(Record excerpts)

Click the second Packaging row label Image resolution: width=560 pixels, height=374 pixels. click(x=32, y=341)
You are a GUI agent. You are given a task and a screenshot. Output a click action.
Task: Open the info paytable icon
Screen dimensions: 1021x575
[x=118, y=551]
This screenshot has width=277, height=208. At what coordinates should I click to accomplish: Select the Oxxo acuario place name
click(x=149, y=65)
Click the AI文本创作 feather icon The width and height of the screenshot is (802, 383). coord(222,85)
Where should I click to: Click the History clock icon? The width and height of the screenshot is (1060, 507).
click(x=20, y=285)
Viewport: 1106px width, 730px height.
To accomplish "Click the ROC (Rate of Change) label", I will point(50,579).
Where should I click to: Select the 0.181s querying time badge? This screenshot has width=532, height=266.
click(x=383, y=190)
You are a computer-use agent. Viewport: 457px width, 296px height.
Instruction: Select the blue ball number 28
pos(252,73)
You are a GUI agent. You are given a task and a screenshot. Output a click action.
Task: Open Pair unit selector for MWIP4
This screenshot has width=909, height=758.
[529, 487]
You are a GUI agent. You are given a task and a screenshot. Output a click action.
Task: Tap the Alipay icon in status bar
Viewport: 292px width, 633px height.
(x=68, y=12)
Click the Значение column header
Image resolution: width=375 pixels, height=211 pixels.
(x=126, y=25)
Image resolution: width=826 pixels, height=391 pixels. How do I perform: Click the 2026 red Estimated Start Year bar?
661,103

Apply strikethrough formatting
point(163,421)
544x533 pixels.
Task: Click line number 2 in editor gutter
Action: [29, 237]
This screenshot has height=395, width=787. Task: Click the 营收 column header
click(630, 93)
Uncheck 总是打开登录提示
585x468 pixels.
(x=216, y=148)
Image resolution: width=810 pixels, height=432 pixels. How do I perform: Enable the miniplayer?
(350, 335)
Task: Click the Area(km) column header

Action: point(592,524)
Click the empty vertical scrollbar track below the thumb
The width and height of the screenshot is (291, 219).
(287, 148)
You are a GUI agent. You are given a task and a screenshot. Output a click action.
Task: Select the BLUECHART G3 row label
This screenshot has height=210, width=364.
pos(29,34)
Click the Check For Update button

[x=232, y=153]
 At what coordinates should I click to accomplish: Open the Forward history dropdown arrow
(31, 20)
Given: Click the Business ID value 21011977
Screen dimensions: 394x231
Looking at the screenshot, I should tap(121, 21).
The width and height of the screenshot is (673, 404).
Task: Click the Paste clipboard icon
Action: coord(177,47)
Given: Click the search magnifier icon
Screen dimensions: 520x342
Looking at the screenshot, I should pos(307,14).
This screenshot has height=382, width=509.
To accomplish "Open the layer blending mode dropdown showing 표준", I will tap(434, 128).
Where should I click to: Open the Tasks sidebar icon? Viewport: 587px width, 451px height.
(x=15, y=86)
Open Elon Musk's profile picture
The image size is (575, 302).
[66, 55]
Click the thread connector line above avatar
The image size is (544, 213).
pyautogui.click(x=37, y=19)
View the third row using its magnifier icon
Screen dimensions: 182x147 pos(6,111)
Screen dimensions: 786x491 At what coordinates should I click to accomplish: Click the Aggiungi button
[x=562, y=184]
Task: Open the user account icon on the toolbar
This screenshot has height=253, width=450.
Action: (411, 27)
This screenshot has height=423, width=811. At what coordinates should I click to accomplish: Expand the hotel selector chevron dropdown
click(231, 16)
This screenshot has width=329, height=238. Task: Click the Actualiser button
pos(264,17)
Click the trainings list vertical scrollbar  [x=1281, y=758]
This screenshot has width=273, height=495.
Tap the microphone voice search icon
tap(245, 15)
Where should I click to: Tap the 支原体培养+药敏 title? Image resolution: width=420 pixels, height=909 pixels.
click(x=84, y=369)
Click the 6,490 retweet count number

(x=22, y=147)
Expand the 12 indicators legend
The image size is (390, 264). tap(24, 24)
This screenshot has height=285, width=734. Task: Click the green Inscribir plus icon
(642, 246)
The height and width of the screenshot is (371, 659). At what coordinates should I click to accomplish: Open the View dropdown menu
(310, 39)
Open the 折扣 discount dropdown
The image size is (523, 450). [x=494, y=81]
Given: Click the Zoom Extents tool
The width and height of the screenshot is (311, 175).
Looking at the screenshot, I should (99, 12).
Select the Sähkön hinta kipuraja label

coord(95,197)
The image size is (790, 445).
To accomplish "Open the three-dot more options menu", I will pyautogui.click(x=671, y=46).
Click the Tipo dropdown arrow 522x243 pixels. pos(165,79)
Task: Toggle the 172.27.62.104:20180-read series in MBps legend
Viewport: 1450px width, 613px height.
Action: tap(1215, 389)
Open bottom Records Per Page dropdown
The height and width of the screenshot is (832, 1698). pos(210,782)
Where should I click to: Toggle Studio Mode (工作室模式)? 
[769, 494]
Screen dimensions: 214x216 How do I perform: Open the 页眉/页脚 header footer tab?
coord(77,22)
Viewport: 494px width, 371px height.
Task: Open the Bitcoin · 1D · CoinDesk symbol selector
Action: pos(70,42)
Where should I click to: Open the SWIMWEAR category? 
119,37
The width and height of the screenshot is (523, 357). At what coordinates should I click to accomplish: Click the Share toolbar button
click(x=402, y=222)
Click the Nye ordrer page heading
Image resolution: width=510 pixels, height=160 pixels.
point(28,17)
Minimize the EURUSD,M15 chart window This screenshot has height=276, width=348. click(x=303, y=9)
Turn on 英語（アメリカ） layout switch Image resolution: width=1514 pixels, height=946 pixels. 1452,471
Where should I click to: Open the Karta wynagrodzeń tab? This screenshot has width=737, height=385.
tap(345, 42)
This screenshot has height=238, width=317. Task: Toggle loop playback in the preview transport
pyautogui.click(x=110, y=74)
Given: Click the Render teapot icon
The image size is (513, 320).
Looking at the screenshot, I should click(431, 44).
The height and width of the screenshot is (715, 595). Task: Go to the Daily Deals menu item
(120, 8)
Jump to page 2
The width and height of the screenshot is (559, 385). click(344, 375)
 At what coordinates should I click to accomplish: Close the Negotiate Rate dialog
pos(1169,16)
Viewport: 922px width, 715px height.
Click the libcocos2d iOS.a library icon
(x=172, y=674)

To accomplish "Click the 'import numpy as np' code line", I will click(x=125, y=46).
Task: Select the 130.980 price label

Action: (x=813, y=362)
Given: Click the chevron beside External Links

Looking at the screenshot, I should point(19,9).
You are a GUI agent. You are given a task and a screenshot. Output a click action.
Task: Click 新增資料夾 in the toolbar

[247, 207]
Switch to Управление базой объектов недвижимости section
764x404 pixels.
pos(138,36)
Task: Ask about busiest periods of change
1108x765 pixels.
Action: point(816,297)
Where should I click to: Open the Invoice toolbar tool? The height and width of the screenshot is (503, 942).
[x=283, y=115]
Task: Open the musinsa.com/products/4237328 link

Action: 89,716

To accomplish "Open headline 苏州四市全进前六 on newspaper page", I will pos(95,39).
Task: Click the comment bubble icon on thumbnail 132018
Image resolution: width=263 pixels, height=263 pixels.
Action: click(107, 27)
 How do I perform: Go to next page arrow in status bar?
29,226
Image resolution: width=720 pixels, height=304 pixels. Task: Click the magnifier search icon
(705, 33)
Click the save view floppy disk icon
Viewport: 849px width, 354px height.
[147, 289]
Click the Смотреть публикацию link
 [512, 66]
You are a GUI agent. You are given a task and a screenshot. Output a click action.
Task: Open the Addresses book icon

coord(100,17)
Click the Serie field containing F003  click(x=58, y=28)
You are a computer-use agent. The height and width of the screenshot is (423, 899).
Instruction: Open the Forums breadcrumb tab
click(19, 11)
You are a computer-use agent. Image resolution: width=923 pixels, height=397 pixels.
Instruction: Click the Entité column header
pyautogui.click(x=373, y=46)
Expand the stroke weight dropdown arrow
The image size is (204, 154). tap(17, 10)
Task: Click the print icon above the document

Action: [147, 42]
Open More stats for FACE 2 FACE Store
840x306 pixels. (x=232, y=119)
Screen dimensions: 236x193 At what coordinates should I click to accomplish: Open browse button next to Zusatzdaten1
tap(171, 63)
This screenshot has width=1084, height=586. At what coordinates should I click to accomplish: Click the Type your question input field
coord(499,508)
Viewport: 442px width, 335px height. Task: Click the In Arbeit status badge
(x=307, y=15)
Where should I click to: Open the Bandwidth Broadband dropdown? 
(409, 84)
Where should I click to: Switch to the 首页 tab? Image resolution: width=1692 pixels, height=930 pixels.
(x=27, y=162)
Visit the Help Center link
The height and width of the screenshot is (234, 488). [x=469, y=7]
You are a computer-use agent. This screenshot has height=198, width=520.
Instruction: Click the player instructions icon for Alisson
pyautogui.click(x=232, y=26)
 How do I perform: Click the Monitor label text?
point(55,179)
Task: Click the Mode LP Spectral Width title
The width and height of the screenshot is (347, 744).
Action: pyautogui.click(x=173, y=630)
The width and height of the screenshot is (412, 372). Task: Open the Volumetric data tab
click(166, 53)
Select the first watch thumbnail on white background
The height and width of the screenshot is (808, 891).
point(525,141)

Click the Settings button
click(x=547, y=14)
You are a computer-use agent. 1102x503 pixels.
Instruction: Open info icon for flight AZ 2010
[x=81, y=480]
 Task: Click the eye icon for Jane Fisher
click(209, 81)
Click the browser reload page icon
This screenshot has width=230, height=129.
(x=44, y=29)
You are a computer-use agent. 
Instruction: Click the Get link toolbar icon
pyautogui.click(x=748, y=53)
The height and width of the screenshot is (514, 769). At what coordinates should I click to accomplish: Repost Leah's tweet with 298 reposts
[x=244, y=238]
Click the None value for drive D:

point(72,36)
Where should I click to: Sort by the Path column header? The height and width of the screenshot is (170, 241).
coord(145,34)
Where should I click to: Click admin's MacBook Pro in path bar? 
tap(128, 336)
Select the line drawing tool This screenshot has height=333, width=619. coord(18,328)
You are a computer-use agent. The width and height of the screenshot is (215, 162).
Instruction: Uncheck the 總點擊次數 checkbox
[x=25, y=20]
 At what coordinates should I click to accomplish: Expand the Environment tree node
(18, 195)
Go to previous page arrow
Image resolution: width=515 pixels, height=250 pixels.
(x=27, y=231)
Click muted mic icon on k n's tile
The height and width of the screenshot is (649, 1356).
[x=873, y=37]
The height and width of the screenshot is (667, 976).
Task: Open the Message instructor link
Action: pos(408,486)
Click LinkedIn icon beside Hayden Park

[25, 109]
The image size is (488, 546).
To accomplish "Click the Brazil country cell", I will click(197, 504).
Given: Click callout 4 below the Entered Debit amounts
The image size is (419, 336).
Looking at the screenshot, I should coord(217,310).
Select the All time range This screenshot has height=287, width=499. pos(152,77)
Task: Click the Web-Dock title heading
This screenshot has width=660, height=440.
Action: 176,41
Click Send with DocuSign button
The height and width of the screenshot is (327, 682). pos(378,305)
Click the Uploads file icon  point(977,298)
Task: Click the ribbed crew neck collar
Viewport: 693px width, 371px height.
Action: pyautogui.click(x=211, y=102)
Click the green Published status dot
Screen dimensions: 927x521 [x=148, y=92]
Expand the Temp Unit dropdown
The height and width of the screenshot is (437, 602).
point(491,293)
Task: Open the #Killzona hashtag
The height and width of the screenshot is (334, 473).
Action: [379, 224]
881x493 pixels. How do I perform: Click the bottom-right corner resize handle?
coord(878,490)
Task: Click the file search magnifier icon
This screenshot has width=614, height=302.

(End Record excerpts)

Your assignment:
One stretch of the lines above is wanted, from the line that contains "The height and width of the screenshot is (371, 659)." through the line that contains "Given: Click the Zoom Extents tool". Output it exactly.

Answer section:
The height and width of the screenshot is (371, 659). At what coordinates should I click to accomplish: Open the View dropdown menu
(310, 39)
Open the 折扣 discount dropdown
The image size is (523, 450). [x=494, y=81]
Given: Click the Zoom Extents tool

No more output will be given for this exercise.